Re: arm32 build warnings in workqueue.c

From: Linus Torvalds
Date: Fri Jun 23 2023 - 14:24:44 EST


On Thu, 22 Jun 2023 at 20:57, Dave Airlie <airlied@xxxxxxxxx> wrote:
>
> Not sure what changed (maybe I ended up with -Werror on recently), but
> my 32-bit arm build started to fail. 6.4.0-rc7.
>
> gcc version 13.1.1 20230519 (Red Hat Cross 13.1.1-2) (GCC)
>
> /home/airlied/devel/kernel/dim/drm-fixes/kernel/workqueue.c: In
> function ‘get_work_pwq’:
> /home/airlied/devel/kernel/dim/drm-fixes/kernel/workqueue.c:713:24:
> error: cast to pointer from integer of different size
> [-Werror=int-to-pointer-cast]
> 713 | return (void *)(data & WORK_STRUCT_WQ_DATA_MASK);
> | ^

Ok, that's some nasty code, but I'm not entirely sure why gcc has
started complaining about it now.

'data' is of type 'unsigned long', and we cast things to pointers all the time..
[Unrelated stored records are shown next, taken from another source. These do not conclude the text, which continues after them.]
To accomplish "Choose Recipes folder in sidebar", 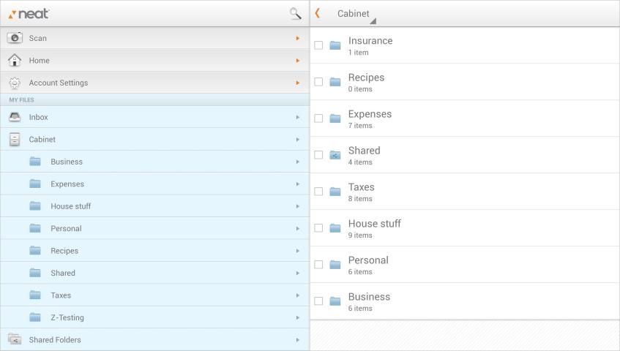I will point(64,251).
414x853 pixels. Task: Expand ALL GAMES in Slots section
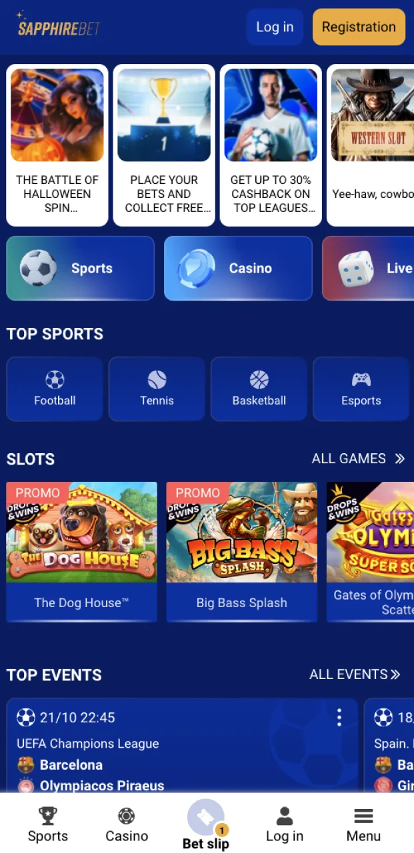point(358,458)
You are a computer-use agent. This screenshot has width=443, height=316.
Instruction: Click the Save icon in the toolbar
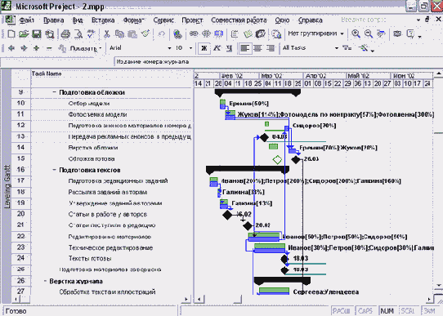pyautogui.click(x=37, y=34)
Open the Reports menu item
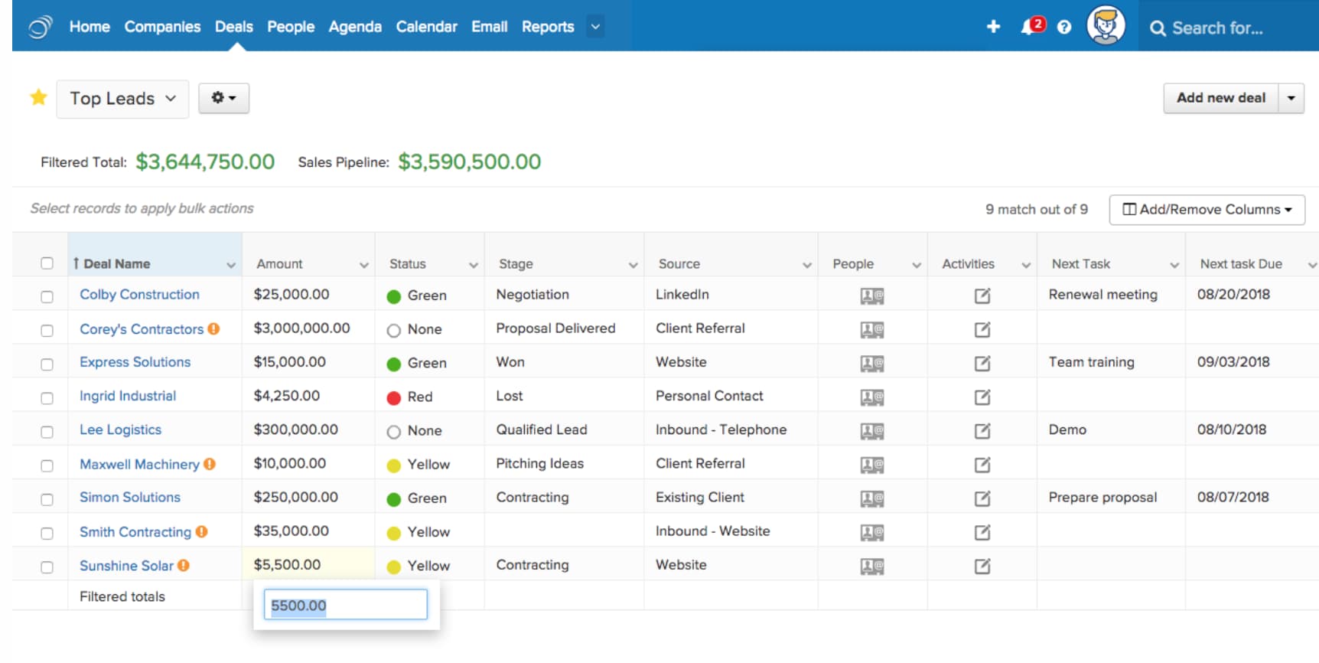 547,27
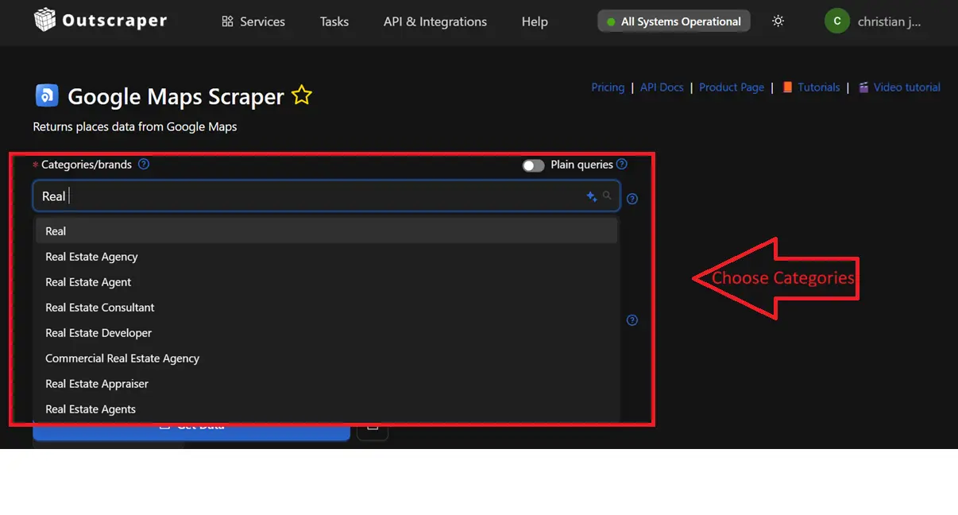Click the AI sparkle icon in search field
Image resolution: width=958 pixels, height=515 pixels.
click(x=591, y=196)
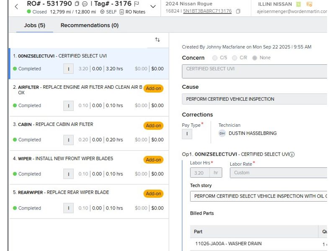Screen dimensions: 335x251
Task: Open the chat bubble icon next to RO number
Action: [x=85, y=4]
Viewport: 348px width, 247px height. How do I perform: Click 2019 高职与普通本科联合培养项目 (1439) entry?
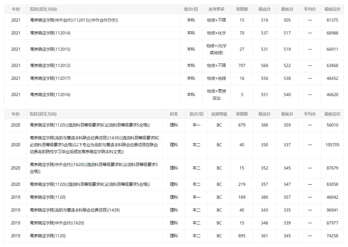75,210
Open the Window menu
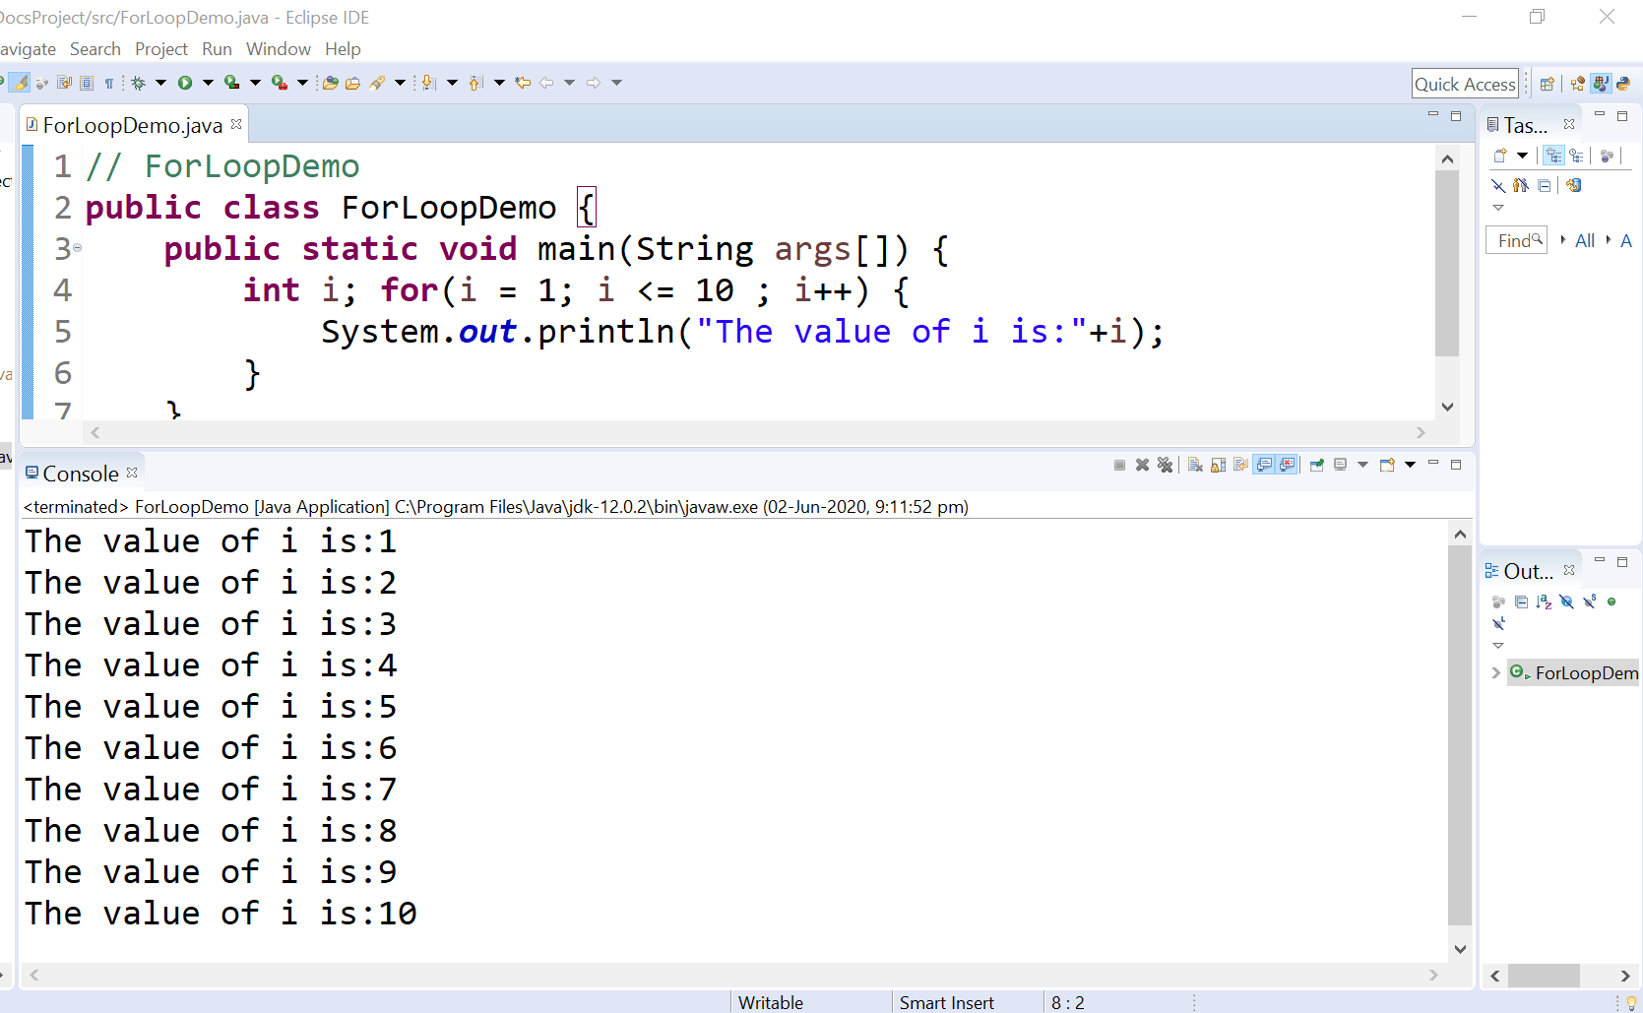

Now, WORK_STRUCT_WQ_DATA_MASK is this odd enum type, and very very
arguably that is absolutely *horrible*, but the code does

enum {
[..]
WORK_STRUCT_FLAG_BITS = WORK_STRUCT_COLOR_SHIFT +
WORK_STRUCT_COLOR_BITS,
[..]
WORK_STRUCT_FLAG_MASK = (1UL << WORK_STRUCT_FLAG_BITS) - 1,
WORK_STRUCT_WQ_DATA_MASK = ~WORK_STRUCT_FLAG_MASK,
}

and while the above is absolutely disgusting and the type is not very
well defined, an enum type should be wide enough to contain all the
values of the enum. It should all default to 'int', but gcc has some
extensions.

The 'intent' here is that WORK_STRUCT_FLAG_MASK is of type UL, but
that's not actually how enum types necessarily work. Again, the enum
should be large enough to contain the *values* of the elements, not
necessarily the *types* of the elements. The type is always going to
be that enum.

(And again, I think according to the standard, it's always of type
'int', but every compiler does some kind of type widening for larger
values as an extension, and may use a smaller type for storage).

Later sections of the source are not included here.